Can shareholders sue for climate protection? – Business

It’s against the big CO₂ slingshots, against car manufacturers and energy companies. Climate protectors want to get to the root of the problem, which is why proceedings against commercial enterprises have increasingly come into focus for some time. Climate protection activists want to fight the early end of combustion engines and the reduction of CO₂ by means of a civil lawsuit. In the Netherlands, a lawsuit against Shell two years ago was successful, but in Germany plaintiffs are still waiting for a breakthrough; Both BMW and Mercedes-Benz won their lawsuits in the first instance. But now a new type of lawsuit is coming into focus, which could still develop considerable potential: Shareholders sue board members for sustainable management.

The environmental organization Client Earth in London has just brought such a lawsuit against Shell. Eleven Shell directors have failed to integrate the “material and foreseeable” risks into their strategy, which requires a move away from fossil fuels and towards the reduction targets of the Paris Agreement. Client Earth complained that the board of directors had violated its legal obligations.

They fight from within

Unlike activists and organic farmers who want to assert claims against big emitters from the outside, Client Earth tries to do it from the inside: As a Shell shareholder, the organization can demand in its own right that the board of directors exercise the diligence that it takes to manage a large company . And in 2023, this not only includes profit and employee concerns, but also a real sustainability strategy, Client Earth believes.

Would that also be a strategy for German climate protectors? Unlike in the UK, shareholders in this country cannot sue the board directly unless they can get a majority together. Because according to German stock corporation law, the supervisory board is intended to act as a buffer between the board of directors and the shareholders. And a supervisory board doesn’t complain. It would be conceivable, however, as a shareholder to contest the discharge of the board of directors because they do not have enough focus on climate protection. So a lawsuit, so to speak, from behind through the chest in order to address sustainability and CO₂ reduction. “Such actions for annulment are primarily about symbolism,” says Marc-Philippe Weller, professor of law at the University of Heidelberg. “Because the board has to fear for its reputation, such lawsuits are not welcomed.”

The decisive question is, of course: Is there a legally tangible “duty of care” on the part of company management to protect the climate and comply with the Paris Agreement? Or is their obligation to the shareholders limited to increasing profits and share price in a very real capitalist manner? Climate protection for image cultivation, but not for the operative business?

In fact, the question of what goals a company should aim for is changing. For about 20 years now, socio-political purposes have been increasingly counted among the tasks of company management, Weller observes; corporate social responsibility that’s what the company says. The discussion about the gender quota on the board, but also the commitment to human rights in the supply chain law are characteristics of this development.

The duties of the boardroom will probably develop in the direction of climate protection

And where social responsibility finds its way, it is only a short way to climate protection.
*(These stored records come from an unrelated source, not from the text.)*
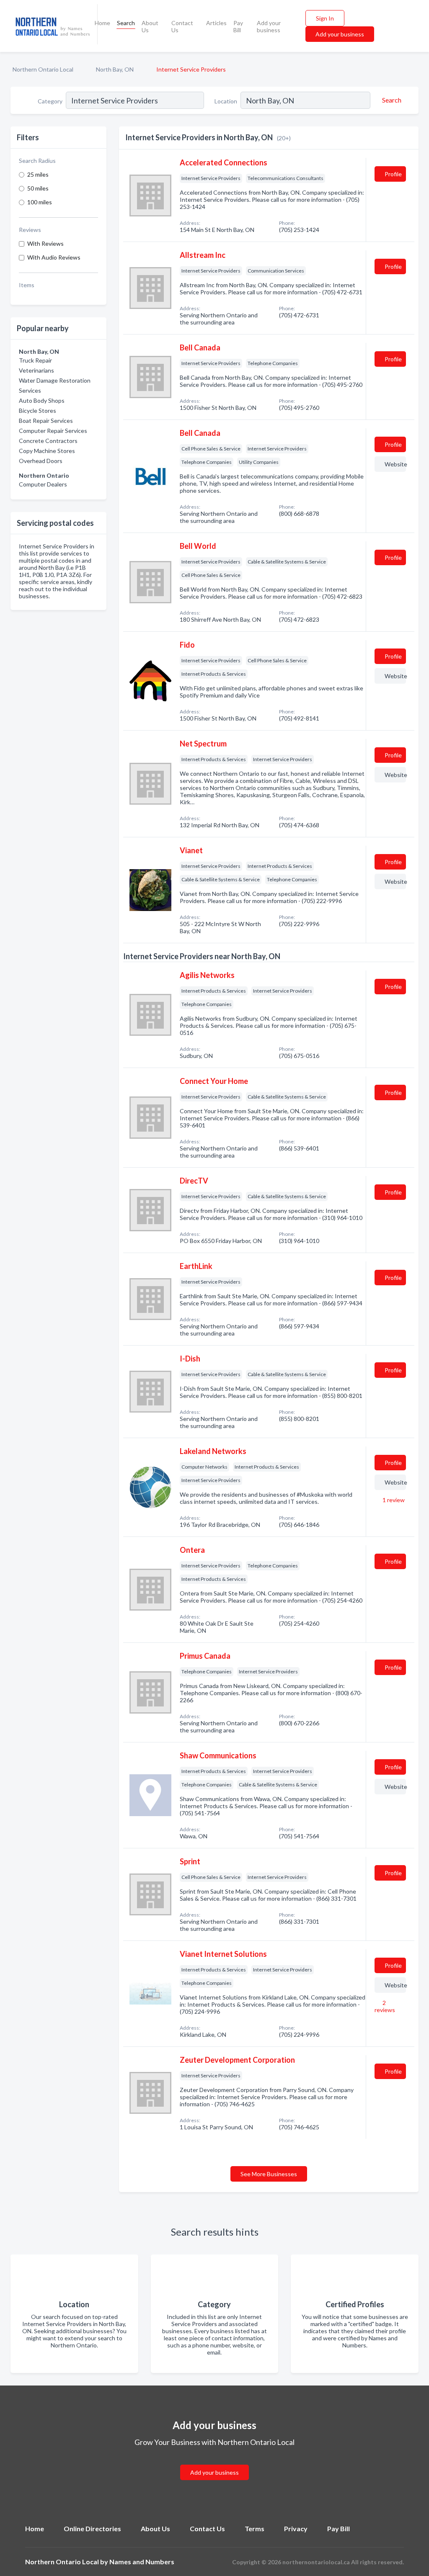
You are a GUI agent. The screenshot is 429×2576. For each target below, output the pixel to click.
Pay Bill (238, 26)
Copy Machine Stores (47, 450)
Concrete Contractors (48, 440)
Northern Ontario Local (43, 69)
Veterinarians (36, 370)
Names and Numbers (141, 2562)
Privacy (296, 2528)
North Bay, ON (115, 69)
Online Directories (92, 2528)
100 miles (39, 202)
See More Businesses (268, 2173)
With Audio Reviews (53, 257)
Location (225, 101)
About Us (150, 26)
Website (395, 464)
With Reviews (45, 243)
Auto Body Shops (42, 400)
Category (50, 101)
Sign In (325, 18)
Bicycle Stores (37, 410)
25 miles (38, 174)
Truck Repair (35, 360)
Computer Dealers (43, 484)
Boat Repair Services (46, 420)
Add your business (269, 26)
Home (102, 22)
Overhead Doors (40, 460)
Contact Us (182, 26)
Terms (254, 2528)
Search (126, 22)
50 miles (38, 188)
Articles (216, 22)
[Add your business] (214, 2462)
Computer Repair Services (53, 430)
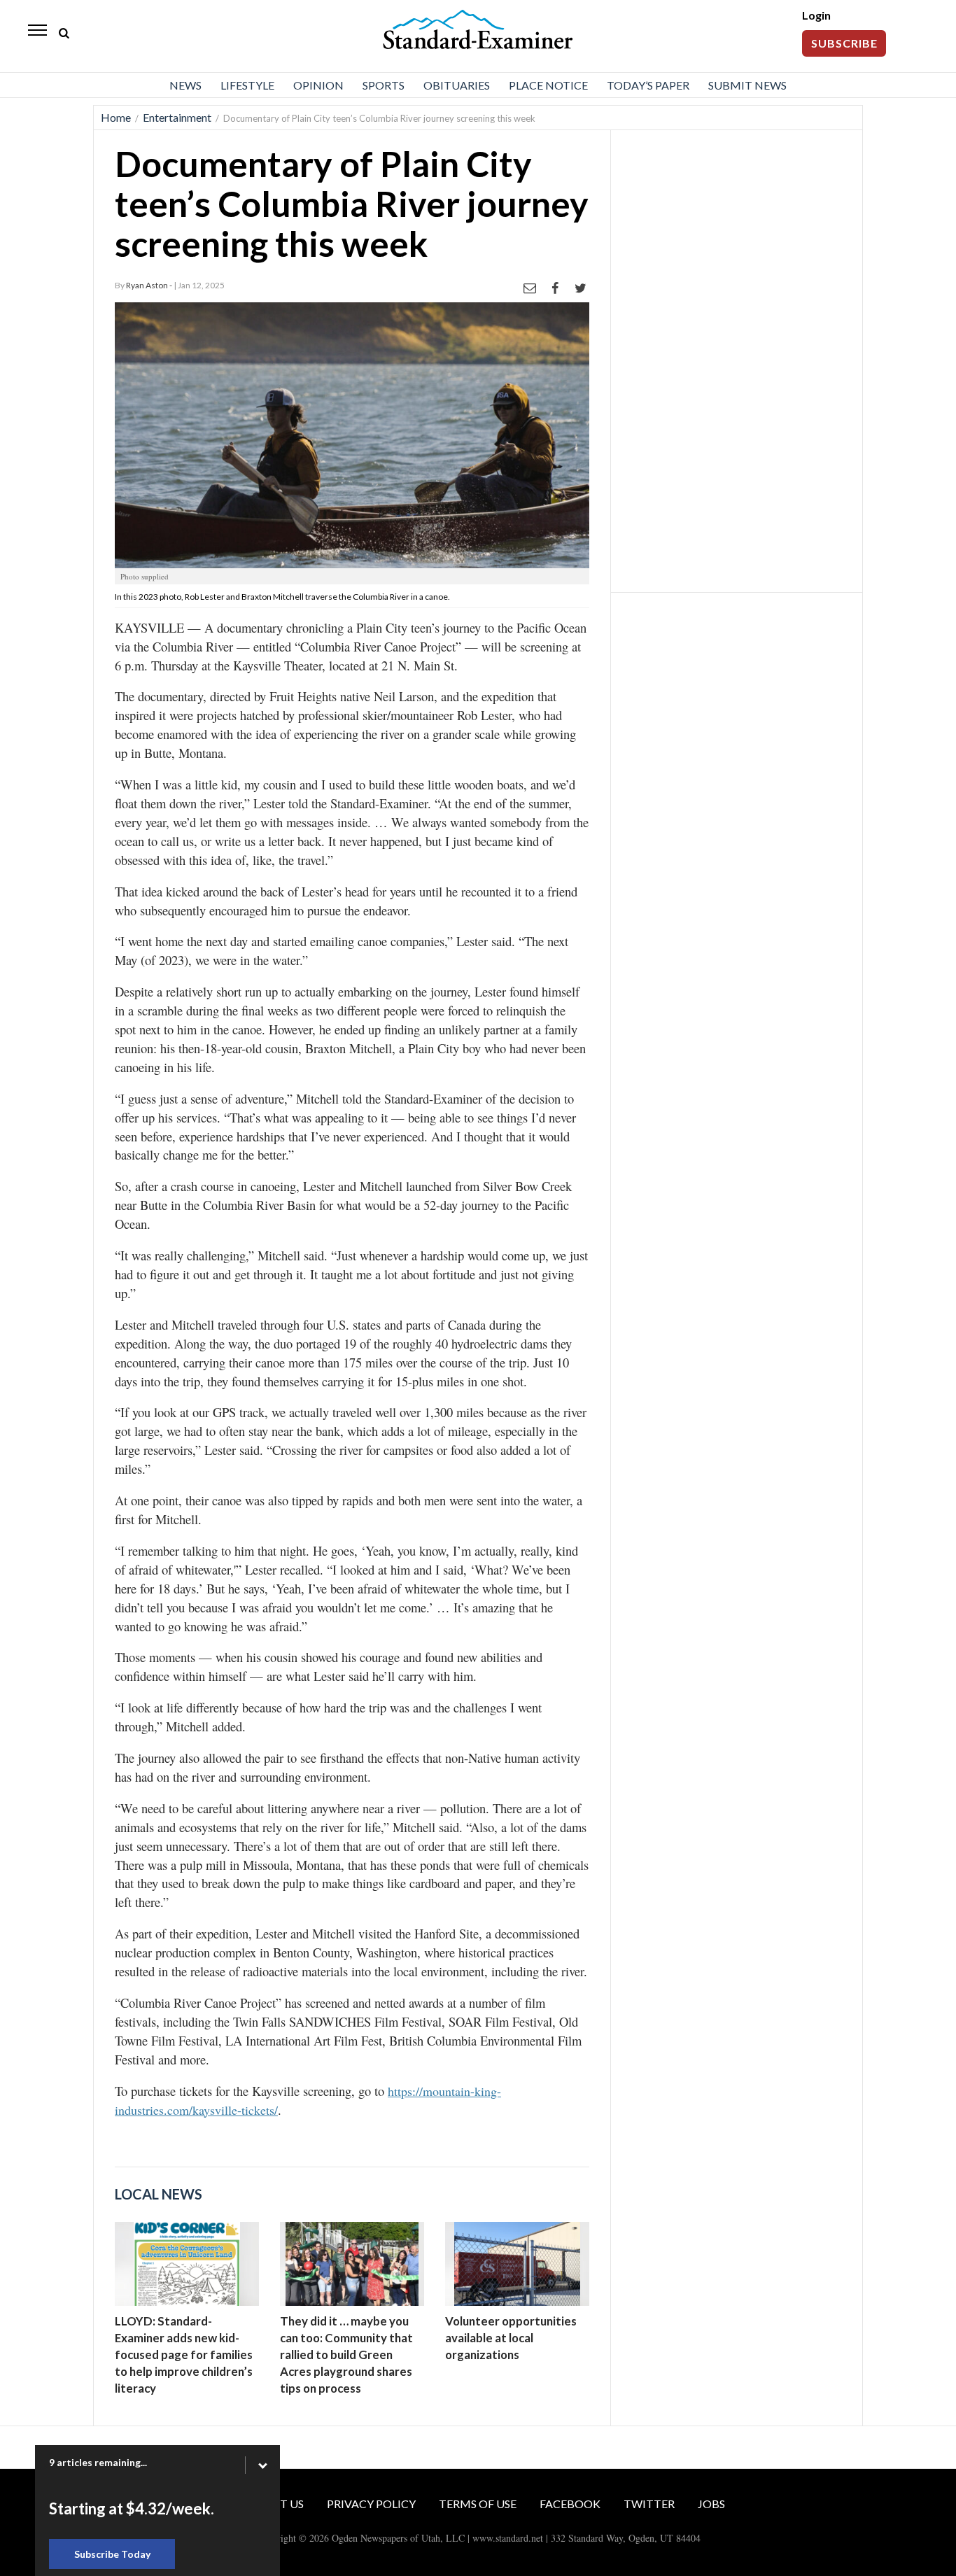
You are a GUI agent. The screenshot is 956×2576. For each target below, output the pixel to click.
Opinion (318, 85)
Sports (384, 85)
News (185, 85)
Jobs (711, 2503)
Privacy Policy (371, 2503)
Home (116, 117)
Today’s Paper (648, 85)
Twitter (649, 2503)
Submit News (747, 85)
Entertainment (177, 117)
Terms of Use (477, 2503)
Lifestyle (247, 85)
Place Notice (548, 85)
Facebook (570, 2503)
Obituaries (456, 85)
Weller is skeptical as to whether a hard, judicially enforceable executive board obligation to comply with the Paris Agreement can already be read from the German Stock Corporation Act. According to Section 93, the board of directors must exercise “the diligence of a prudent and conscientious manager”. That still sounds pretty general. But according to Weller’s assessment, the duties of the boardroom will probably develop in the direction of climate protection.
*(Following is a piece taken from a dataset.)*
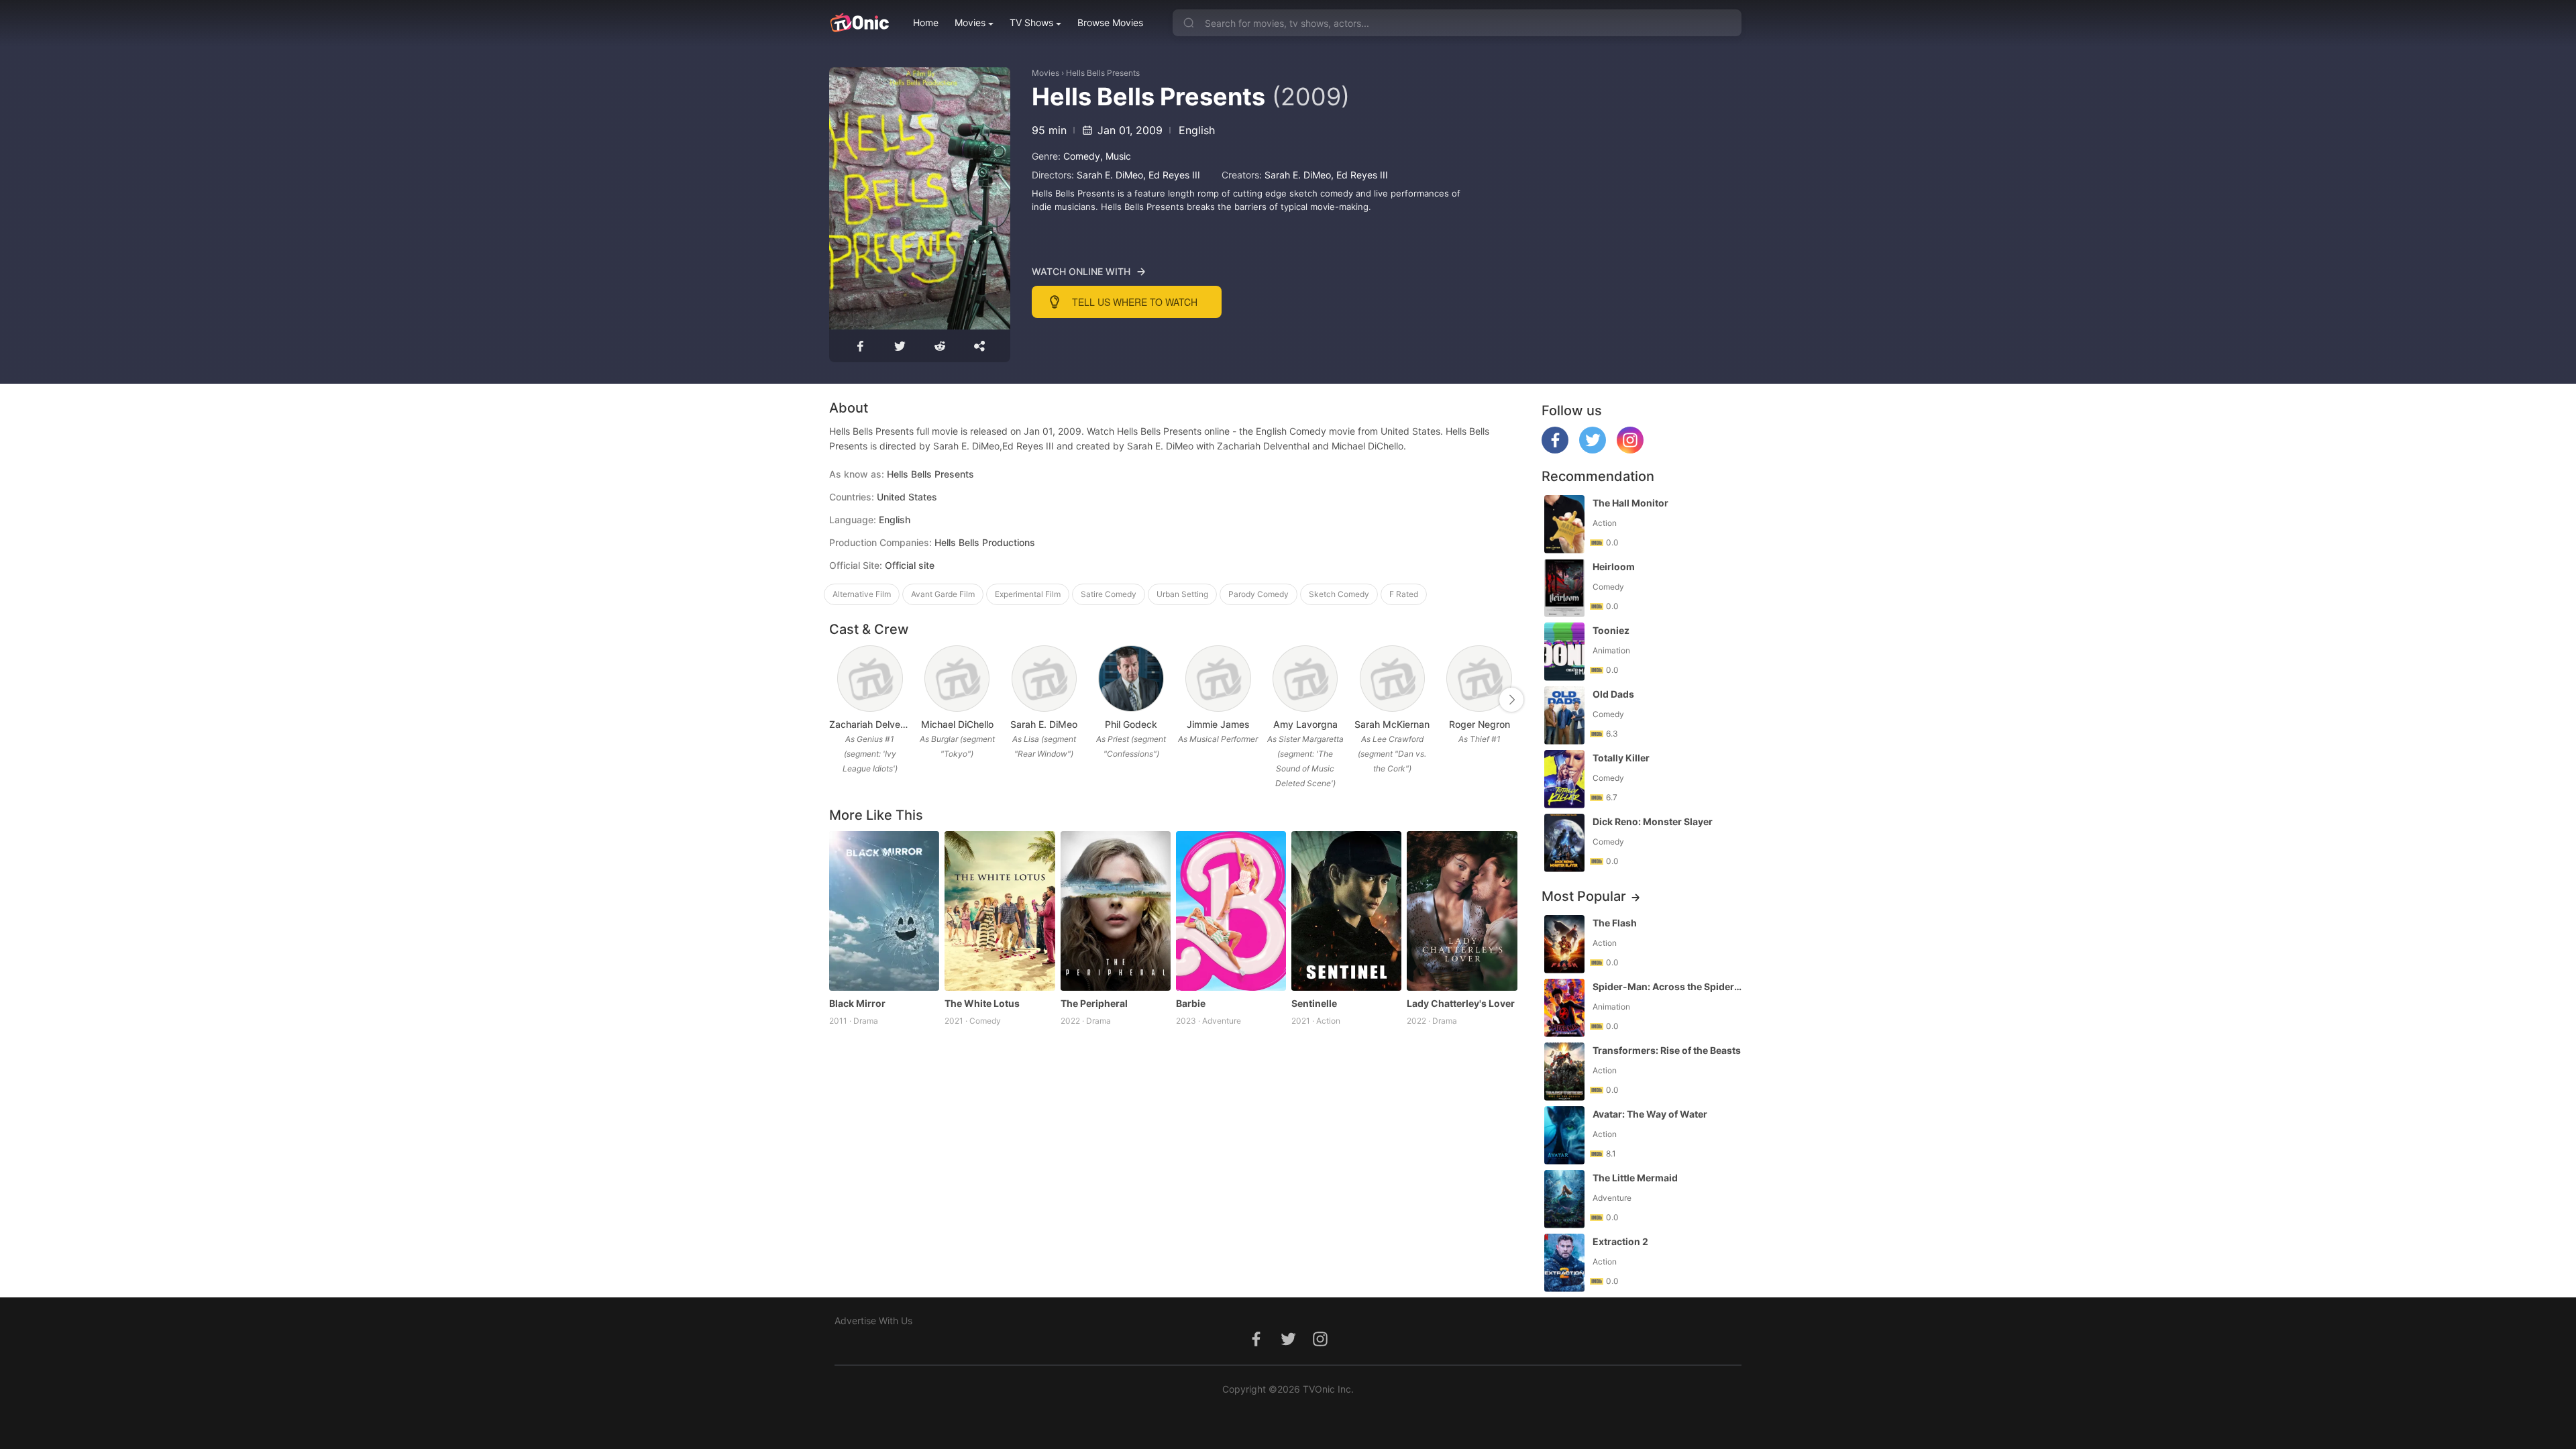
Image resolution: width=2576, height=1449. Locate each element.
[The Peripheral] (1116, 911)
And at the latest with an EU directive, abbreviated to CSDD, the half-soft rules should become hard requirements. Because the directive Corporate sustainability due diligence, which is due to be passed before the end of this year, is intended to oblige companies to align their strategy with the Paris climate target, i.e. to limit global warming to almost 1.5 degrees. “As soon as this is implemented, the board of directors’ duty of care must also be based on it,” says Weller. And where there is an obligation, the chances of a lawsuit increase.
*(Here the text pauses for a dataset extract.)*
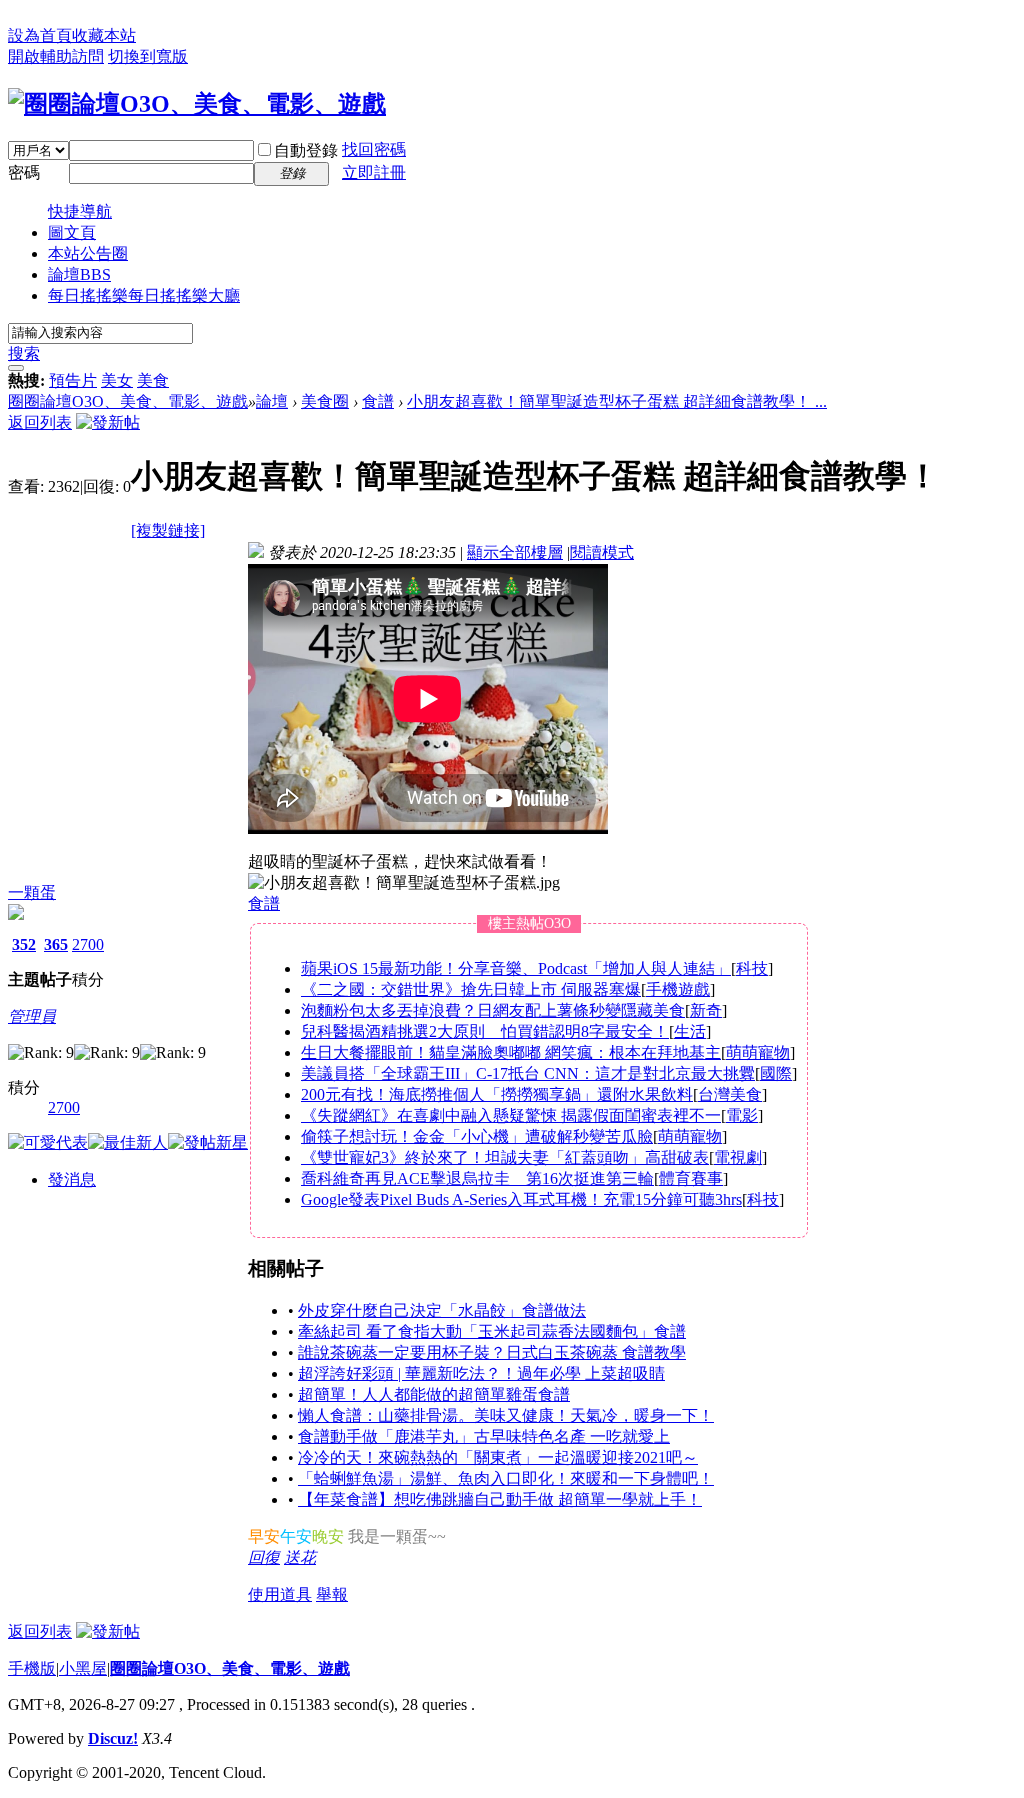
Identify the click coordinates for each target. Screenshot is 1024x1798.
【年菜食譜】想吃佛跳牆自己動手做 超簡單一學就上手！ (500, 1499)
The same is happening with the reporting obligations of companies, here too an EU directive that has already been passed is driving change. According to this, from the coming financial year onwards, medium-sized companies with more than 250 employees will also have to give an account of how climate-friendly and environmentally friendly they operate.

So also an obligation, this time for transparency in terms of sustainability. Anyone who violates this must also expect shareholder lawsuits. Such procedures have a nudging effect, says Weller: “They initiate changes because otherwise the company could lose its reputation.”